*RECORDS SUPPLIED*
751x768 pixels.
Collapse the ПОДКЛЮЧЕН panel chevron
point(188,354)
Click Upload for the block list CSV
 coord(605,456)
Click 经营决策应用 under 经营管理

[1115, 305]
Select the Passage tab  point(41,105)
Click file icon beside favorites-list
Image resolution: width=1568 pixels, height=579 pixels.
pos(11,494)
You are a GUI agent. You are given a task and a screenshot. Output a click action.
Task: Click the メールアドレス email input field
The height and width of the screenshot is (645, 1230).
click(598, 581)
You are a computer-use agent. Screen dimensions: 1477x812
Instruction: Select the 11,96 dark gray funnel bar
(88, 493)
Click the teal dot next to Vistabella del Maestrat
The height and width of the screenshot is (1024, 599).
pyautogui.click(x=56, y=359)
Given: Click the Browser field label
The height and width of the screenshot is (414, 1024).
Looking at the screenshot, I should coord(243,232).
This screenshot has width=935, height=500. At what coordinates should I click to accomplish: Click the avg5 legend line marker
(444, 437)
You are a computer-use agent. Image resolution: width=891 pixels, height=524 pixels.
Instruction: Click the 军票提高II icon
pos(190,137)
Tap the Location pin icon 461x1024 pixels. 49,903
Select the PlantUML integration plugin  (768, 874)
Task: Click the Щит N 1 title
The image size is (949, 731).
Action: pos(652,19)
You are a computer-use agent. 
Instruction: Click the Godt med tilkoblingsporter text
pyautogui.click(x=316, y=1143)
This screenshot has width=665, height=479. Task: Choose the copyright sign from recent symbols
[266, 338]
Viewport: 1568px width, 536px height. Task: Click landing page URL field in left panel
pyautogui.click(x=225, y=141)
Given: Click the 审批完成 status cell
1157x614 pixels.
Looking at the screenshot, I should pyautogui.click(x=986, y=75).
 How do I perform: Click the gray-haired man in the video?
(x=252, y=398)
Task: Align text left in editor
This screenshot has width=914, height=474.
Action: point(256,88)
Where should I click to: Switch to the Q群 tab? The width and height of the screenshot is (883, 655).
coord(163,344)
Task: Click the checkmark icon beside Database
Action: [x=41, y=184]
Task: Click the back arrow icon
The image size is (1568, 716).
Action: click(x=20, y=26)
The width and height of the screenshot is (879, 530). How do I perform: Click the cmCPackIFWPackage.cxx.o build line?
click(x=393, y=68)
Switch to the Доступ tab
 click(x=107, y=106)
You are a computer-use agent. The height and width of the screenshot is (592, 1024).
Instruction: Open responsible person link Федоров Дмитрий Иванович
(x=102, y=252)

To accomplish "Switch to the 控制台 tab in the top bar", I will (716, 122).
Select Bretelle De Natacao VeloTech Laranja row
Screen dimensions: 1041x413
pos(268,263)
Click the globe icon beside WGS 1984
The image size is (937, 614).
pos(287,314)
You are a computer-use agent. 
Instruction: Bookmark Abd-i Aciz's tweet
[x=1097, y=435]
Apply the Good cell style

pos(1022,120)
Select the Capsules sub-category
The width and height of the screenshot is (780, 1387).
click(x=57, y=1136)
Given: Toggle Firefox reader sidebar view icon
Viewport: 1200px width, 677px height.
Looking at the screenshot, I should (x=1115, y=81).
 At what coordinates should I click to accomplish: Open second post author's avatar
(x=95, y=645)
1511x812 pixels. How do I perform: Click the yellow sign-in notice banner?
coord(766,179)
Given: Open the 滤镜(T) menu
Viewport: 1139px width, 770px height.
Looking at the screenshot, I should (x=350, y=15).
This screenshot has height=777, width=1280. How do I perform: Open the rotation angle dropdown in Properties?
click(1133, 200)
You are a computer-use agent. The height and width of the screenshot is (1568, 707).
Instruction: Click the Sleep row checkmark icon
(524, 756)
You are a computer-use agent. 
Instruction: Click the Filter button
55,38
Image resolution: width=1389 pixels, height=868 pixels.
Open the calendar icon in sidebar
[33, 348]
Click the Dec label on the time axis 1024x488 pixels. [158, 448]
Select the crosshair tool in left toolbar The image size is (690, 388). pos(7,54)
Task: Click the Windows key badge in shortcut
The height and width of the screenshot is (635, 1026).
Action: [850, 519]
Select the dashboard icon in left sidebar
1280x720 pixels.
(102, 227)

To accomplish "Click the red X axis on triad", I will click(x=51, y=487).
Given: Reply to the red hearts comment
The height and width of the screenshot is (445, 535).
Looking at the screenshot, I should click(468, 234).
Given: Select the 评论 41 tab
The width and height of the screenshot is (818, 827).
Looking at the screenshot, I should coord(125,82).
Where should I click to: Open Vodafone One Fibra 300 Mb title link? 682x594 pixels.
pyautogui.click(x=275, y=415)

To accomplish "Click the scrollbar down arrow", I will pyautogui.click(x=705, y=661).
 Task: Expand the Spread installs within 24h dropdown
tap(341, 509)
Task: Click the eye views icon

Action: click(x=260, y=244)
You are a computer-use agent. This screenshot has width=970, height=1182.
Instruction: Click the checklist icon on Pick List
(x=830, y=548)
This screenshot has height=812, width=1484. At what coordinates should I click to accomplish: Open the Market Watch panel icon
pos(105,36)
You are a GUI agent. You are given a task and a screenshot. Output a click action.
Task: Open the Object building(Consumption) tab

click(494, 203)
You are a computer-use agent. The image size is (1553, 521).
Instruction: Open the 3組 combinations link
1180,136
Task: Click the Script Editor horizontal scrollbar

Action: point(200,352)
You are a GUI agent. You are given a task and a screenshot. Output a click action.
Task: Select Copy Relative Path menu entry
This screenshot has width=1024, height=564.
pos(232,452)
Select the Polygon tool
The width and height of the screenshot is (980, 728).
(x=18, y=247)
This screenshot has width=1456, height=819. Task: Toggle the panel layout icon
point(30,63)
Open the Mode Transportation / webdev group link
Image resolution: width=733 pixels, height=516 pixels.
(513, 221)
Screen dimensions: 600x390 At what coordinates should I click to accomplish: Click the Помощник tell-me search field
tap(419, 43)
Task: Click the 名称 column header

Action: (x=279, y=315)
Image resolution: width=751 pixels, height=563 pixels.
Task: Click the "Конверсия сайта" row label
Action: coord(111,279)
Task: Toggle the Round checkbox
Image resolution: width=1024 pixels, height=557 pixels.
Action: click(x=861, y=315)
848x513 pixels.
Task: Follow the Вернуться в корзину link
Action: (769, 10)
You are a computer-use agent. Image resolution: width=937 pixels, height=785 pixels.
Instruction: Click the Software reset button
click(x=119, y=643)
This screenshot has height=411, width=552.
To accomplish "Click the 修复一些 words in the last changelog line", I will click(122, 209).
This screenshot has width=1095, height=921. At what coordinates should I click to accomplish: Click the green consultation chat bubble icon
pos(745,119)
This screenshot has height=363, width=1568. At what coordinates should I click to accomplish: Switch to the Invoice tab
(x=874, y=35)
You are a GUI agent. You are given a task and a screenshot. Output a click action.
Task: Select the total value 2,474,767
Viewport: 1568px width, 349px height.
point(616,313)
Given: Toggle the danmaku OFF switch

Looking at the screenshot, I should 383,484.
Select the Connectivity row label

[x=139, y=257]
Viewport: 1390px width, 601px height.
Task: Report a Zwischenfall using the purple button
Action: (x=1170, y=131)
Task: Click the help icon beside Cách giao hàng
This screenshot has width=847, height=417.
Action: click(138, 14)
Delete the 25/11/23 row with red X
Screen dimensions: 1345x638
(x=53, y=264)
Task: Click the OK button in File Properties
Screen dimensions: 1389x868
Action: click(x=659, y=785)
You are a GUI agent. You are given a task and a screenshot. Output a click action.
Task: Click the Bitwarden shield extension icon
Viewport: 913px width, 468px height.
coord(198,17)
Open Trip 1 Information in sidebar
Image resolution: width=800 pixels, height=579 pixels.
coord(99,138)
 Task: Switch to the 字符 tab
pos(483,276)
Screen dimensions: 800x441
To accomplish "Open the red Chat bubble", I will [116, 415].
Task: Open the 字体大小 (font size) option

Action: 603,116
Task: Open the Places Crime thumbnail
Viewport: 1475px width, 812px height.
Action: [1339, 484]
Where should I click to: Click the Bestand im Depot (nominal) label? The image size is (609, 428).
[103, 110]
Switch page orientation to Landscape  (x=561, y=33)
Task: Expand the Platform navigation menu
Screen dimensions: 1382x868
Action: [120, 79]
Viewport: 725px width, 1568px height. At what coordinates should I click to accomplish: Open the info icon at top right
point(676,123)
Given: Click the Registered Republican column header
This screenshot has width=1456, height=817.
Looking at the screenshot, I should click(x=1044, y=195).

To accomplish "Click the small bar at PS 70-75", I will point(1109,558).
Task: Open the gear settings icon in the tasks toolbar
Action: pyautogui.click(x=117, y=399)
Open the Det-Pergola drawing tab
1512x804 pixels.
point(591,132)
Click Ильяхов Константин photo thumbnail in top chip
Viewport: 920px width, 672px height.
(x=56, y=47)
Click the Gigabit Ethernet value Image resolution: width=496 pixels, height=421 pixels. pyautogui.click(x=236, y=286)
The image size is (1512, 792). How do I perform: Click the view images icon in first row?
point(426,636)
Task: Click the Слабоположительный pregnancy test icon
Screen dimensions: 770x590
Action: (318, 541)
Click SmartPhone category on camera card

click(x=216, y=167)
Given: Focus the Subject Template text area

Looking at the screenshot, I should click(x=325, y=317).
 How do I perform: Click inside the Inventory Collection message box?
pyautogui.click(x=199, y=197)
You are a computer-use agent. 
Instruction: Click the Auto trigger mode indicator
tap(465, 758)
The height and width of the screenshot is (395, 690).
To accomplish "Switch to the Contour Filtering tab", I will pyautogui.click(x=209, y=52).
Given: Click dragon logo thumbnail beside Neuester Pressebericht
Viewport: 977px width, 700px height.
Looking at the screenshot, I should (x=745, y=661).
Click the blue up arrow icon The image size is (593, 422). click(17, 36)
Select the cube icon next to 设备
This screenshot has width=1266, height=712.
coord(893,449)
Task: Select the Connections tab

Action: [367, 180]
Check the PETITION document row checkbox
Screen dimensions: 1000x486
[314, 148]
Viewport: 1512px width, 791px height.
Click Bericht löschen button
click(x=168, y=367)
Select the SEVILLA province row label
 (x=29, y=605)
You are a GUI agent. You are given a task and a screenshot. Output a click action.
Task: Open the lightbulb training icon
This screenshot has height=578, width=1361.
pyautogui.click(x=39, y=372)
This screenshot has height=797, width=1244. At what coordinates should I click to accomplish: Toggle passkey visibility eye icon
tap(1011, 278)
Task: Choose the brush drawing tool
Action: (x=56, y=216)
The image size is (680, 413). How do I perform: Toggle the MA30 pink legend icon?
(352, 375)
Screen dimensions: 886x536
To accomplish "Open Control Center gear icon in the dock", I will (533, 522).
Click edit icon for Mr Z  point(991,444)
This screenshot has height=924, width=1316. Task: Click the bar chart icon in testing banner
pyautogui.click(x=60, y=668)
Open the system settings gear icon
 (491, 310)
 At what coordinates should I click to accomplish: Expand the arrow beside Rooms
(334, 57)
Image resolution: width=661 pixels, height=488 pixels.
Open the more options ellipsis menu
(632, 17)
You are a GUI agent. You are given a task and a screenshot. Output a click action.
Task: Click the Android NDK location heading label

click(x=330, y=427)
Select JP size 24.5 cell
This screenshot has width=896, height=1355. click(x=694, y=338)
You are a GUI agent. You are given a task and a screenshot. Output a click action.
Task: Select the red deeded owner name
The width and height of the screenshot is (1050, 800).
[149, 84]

*YOUR ASSIGNMENT*
When the entries above show the word "axis" in a line, copy that line out.

*TASK OUTPUT*
Click the Dec label on the time axis 1024x488 pixels. [158, 448]
To accomplish "Click the red X axis on triad", I will click(x=51, y=487).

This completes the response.